» **Your task**:
The lines from the start of the data through the line with "The image size is (1485, 812)." are to be returned verbatim; all later lines are to be omitted.

» **Data section**:
[Start of Attachment]
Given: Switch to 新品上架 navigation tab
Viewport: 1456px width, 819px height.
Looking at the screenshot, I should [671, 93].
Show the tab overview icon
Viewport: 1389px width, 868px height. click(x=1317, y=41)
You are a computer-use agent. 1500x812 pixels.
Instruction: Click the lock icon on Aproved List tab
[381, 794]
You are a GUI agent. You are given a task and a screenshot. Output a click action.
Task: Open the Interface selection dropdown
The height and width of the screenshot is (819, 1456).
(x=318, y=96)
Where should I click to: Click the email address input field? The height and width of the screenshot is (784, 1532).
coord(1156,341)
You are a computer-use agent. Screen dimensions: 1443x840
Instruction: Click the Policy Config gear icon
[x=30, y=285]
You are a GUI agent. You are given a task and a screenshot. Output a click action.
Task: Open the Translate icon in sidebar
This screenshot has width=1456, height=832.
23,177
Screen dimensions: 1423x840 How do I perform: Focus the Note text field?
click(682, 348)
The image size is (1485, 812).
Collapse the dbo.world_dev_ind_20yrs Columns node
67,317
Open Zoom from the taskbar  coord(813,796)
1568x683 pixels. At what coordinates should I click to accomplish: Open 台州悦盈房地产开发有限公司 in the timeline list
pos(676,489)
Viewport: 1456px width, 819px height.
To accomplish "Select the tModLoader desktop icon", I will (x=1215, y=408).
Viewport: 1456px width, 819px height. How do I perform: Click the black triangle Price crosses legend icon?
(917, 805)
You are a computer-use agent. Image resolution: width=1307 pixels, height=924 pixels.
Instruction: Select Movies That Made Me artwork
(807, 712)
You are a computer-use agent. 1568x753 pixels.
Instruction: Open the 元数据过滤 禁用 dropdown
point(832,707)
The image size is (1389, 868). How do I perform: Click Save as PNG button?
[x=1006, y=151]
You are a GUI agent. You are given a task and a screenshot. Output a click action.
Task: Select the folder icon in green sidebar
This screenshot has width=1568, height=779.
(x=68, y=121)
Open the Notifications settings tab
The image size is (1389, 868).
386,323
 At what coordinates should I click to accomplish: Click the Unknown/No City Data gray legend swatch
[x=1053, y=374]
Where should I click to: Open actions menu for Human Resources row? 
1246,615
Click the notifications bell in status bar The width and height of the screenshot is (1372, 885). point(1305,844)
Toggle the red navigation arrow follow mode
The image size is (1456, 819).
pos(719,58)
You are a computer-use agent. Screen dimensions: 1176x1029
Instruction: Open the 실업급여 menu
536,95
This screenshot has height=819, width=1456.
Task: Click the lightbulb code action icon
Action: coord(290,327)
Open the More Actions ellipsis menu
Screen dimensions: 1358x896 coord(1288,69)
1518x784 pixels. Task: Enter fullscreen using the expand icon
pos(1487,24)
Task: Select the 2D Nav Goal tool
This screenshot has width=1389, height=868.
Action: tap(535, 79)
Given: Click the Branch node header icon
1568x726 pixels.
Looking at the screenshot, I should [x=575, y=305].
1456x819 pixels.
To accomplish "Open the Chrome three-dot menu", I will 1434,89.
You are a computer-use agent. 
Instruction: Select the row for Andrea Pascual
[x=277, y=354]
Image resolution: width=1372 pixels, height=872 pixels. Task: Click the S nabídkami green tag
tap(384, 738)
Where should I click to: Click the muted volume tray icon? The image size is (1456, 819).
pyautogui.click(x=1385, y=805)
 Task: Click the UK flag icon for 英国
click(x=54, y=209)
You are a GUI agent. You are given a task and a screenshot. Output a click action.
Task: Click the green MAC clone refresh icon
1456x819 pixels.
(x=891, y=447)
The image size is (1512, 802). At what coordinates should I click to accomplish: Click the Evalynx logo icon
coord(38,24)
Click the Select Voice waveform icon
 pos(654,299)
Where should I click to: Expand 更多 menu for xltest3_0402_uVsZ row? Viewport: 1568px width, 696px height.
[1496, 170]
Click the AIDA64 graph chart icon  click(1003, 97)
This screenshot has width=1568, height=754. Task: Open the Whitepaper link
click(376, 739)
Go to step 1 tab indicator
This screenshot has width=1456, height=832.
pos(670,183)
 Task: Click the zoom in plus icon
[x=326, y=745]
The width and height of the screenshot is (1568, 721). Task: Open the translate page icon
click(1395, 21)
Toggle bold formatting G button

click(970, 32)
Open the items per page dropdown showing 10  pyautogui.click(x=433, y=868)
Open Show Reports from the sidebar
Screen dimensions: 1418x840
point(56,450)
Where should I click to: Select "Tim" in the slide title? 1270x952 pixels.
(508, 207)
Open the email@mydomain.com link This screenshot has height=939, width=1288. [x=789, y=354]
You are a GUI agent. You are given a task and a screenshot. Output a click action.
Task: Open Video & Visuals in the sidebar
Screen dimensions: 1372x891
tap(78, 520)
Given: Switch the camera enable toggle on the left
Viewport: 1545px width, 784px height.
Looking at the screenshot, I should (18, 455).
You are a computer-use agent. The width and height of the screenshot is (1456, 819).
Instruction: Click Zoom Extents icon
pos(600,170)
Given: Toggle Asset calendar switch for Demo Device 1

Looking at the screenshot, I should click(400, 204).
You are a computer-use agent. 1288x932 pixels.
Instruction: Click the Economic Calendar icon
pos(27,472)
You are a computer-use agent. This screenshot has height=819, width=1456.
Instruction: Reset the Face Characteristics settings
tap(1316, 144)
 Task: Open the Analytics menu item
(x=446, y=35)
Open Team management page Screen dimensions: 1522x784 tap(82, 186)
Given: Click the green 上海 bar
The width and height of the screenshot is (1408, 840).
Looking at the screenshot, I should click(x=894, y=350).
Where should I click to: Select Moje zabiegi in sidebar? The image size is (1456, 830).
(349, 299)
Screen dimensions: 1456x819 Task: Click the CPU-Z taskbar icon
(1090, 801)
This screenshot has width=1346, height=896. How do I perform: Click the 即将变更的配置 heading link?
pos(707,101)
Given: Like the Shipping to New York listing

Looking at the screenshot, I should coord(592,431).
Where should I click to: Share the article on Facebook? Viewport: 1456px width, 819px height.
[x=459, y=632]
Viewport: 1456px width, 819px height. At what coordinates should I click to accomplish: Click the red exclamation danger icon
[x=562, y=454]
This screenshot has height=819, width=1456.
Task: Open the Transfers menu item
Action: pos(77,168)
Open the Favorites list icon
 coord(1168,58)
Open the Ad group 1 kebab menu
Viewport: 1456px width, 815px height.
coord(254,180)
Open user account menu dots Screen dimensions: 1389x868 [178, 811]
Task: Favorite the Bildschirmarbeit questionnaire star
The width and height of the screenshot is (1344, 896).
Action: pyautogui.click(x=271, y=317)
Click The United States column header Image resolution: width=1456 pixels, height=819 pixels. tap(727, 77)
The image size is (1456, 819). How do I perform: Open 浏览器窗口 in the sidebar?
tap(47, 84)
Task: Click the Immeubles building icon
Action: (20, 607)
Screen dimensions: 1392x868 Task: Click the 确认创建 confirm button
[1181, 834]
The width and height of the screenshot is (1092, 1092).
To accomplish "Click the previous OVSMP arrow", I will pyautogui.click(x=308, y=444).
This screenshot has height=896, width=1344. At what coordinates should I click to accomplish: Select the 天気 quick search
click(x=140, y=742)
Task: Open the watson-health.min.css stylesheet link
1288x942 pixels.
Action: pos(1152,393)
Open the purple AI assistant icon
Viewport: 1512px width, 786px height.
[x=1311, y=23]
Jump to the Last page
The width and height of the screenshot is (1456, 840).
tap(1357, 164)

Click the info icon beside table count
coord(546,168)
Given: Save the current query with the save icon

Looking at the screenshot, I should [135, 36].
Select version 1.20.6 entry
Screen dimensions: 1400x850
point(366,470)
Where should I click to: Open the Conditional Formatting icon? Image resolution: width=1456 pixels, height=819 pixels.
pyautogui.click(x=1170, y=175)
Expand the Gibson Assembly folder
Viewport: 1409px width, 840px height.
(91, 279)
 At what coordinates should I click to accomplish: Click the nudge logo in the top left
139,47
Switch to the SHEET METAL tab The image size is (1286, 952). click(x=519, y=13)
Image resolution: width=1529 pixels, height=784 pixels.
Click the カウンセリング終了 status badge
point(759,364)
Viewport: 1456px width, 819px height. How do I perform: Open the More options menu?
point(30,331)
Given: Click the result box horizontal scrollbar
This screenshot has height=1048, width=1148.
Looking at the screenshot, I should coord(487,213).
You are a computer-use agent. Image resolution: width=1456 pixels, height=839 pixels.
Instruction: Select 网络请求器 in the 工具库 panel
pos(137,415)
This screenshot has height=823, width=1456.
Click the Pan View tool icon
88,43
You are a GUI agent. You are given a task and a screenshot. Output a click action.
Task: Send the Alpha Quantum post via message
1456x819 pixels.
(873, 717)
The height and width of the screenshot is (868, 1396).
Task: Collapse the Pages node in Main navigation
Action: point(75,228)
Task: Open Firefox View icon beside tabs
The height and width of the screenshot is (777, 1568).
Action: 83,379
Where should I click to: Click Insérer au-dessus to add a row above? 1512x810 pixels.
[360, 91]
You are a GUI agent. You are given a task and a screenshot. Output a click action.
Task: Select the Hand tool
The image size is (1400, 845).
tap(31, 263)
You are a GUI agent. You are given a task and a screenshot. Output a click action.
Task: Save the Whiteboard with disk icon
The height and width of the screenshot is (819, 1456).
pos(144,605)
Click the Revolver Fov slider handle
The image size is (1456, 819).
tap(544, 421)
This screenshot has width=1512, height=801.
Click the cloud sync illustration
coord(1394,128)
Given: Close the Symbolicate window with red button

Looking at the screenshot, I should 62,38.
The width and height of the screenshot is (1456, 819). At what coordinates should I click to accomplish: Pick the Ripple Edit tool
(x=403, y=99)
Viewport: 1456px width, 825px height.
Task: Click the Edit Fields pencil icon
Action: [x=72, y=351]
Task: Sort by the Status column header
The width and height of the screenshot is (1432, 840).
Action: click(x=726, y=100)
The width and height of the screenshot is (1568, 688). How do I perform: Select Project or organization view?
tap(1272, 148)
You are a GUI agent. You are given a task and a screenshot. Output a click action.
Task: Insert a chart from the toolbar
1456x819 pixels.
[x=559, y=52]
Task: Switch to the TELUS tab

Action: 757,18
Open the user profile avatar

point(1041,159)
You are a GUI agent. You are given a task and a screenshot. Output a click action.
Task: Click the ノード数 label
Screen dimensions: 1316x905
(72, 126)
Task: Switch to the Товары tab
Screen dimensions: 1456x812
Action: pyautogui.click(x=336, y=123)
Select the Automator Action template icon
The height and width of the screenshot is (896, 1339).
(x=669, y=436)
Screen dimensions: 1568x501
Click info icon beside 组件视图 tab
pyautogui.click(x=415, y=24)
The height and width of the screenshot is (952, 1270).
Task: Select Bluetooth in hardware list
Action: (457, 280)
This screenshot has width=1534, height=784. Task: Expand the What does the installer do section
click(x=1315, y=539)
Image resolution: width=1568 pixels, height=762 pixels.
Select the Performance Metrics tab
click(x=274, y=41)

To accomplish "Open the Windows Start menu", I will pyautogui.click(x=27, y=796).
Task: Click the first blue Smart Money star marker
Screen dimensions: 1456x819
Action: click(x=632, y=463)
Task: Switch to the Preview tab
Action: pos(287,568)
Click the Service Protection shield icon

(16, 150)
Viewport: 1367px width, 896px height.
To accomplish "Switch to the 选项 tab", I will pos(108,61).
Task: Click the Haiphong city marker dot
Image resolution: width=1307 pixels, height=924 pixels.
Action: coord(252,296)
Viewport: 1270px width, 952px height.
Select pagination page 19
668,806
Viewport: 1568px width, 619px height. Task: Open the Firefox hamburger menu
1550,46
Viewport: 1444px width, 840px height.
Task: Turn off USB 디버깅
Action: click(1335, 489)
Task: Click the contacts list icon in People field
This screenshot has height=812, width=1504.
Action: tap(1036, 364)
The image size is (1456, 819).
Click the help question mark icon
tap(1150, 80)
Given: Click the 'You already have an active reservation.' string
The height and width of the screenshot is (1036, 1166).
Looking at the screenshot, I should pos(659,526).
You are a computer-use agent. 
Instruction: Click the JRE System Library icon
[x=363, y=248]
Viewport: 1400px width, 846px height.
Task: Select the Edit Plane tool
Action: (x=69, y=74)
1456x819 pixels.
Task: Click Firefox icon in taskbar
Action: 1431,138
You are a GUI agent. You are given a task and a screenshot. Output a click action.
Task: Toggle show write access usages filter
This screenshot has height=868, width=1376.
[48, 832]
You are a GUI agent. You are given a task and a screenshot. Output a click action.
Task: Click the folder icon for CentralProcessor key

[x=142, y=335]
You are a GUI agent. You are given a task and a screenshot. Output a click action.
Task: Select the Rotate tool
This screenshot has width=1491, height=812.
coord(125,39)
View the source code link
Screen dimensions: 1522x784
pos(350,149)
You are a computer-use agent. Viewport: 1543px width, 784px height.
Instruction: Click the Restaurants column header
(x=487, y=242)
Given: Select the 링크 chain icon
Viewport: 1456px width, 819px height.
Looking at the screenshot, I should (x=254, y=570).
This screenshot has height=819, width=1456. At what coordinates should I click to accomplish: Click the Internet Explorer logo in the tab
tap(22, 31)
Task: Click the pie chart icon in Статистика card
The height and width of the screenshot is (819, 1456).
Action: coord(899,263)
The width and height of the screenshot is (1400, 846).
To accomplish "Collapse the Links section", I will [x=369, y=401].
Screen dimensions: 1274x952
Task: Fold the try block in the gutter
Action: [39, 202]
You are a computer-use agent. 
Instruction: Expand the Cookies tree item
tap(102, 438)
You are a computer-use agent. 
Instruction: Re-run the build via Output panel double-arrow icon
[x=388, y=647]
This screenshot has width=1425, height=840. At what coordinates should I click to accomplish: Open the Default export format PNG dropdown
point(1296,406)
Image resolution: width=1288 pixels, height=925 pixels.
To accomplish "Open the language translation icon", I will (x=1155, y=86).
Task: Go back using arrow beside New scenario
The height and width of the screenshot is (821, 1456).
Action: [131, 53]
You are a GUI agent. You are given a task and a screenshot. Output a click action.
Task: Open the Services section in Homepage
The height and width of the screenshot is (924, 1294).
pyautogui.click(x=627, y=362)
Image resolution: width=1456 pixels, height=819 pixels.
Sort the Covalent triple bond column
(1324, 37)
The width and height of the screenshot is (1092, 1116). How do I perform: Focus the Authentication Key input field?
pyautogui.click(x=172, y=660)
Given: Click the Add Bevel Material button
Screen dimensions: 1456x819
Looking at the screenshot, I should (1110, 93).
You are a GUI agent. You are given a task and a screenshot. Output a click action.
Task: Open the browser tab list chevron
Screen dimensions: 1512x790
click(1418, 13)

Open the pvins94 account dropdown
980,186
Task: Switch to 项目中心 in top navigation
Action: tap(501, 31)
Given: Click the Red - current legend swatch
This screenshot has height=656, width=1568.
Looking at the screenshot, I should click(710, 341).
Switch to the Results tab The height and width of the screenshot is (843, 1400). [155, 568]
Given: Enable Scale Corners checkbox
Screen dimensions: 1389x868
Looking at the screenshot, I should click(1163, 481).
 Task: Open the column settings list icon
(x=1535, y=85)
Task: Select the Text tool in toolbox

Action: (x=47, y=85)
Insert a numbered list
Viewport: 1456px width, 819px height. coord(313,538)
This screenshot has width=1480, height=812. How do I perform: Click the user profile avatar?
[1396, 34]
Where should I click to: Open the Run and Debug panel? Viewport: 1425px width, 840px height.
[End of Attachment]
» **Answer below**:
Given: Switch to 新品上架 navigation tab
Viewport: 1456px width, 819px height.
Looking at the screenshot, I should [671, 93].
Show the tab overview icon
Viewport: 1389px width, 868px height. click(x=1317, y=41)
You are a computer-use agent. 1500x812 pixels.
Instruction: Click the lock icon on Aproved List tab
[381, 794]
You are a GUI agent. You are given a task and a screenshot. Output a click action.
Task: Open the Interface selection dropdown
The height and width of the screenshot is (819, 1456).
(x=318, y=96)
Where should I click to: Click the email address input field? The height and width of the screenshot is (784, 1532).
coord(1156,341)
You are a computer-use agent. Screen dimensions: 1443x840
Instruction: Click the Policy Config gear icon
[x=30, y=285]
You are a GUI agent. You are given a task and a screenshot. Output a click action.
Task: Open the Translate icon in sidebar
This screenshot has width=1456, height=832.
23,177
Screen dimensions: 1423x840 How do I perform: Focus the Note text field?
click(682, 348)
The image size is (1485, 812).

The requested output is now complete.